После оттаивания зиготы переносили в каплю 50 мкл среды культивирования BO-IVС (IVF-Bioscience, Великобритания) в WOW-чашку (well-of-the-well) для покадровой сьемки (рис. 1). Каждый ооцит помещали в отдельную микролунку для видеонаблюдения. Эмбрионы культивировали без смены среды под маслом для клеточных культур Sage (Дания) весь период развития до стадии бластоцисты (6,5 % CO 2 , 38,5 °С). Компактный цифровой инвертированный микроскоп (Primo Vision, Vitrolife, Швеция) был установлен внутри инкубатора для культивирования.

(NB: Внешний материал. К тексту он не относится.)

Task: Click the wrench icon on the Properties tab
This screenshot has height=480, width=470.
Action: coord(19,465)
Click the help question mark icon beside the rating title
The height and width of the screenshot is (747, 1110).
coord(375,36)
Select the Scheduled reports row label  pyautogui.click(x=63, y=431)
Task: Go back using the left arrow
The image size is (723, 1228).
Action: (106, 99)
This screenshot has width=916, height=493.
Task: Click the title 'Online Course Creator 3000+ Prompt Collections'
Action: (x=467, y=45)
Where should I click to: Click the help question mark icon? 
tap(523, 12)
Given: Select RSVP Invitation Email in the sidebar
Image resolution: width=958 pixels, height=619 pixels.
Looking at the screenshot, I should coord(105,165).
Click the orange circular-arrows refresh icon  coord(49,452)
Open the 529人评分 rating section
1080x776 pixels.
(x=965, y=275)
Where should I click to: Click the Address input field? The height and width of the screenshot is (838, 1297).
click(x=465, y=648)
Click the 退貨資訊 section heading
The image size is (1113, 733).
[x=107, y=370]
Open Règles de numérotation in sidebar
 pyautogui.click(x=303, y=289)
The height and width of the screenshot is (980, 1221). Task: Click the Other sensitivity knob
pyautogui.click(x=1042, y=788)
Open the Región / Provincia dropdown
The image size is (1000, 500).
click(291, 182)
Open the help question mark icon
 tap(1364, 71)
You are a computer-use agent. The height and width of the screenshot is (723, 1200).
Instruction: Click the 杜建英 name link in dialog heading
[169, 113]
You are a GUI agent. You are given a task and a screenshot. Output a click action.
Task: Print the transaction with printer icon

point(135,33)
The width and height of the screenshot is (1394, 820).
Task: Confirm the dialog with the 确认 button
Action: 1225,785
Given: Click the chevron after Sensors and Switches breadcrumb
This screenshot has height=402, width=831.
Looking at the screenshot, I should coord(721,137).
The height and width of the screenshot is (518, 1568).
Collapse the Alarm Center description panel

Чашки WOW устанавливались в держатель на микроскопе. Все зиготы и эмбрионы фокусировались в поле зрения. Сьемка фотоизображений была настроена на получение 1 кадра в 10 мин через 7 фокальных полостей весь период культивирования до – 190 ч.

Полученные изображения выстраивались в видеоряд и ежедневно анализировались на встроенном программном обеспечении системы Primo Vision одним специалистом-эмбриологом. Регистрировали следующие показатели: сроки дробления на две, три, четыре и пять клеток; время формирования ранних и экспандирован-ных бластоцист. Определяли время начала деления по появлению борозды деления и окончание деления – по полному завершению цитокинеза и формированию отдельных бластомеров. Эмбрион определяли как нормально дробившийся, когда деление клеток приводило к образованию двух бластомеров одинакового размера. Мелкие клетки небольшого размера, образующиеся при разделении бластомера пополам, классифицировались как фрагменты цитоплазмы. Деление одной клетки на три и более равных частей оценивалось как аномальное мультиполярное дробление (рис. 2).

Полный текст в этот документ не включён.